[Prompt] Swap "Expand" for "Collapse" in the data between the lines holding "Given: Expand split panel to full view icon" and "1920x1080 pixels.", inclusive, and return only those lines with everything else left unchanged.

[Given records]

┄┄┄┄┄┄┄┄┄┄

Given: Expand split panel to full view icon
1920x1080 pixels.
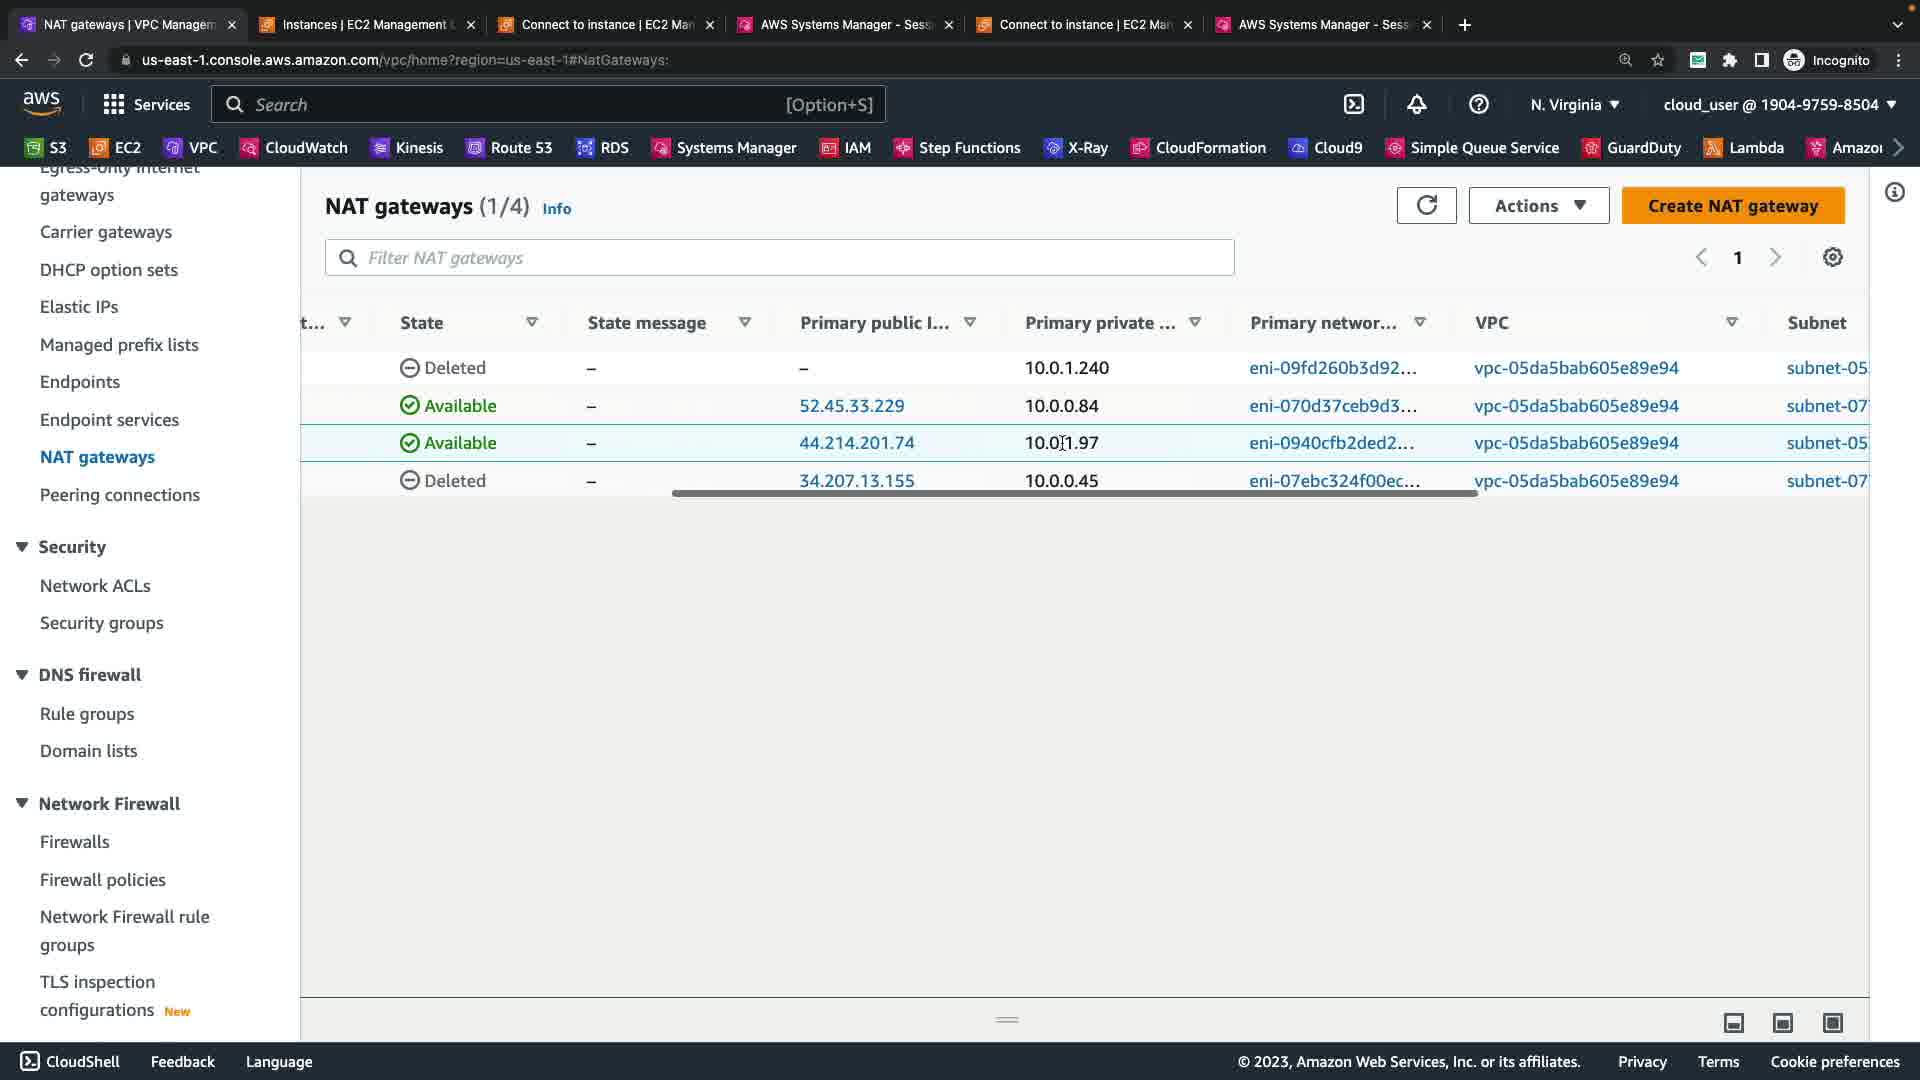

┄┄┄┄┄┄┄┄┄┄

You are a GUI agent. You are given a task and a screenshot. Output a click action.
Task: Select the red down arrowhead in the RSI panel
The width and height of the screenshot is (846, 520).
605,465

┄┄┄┄┄┄┄┄┄┄

[Result below]
Given: Collapse split panel to full view icon
1920x1080 pixels.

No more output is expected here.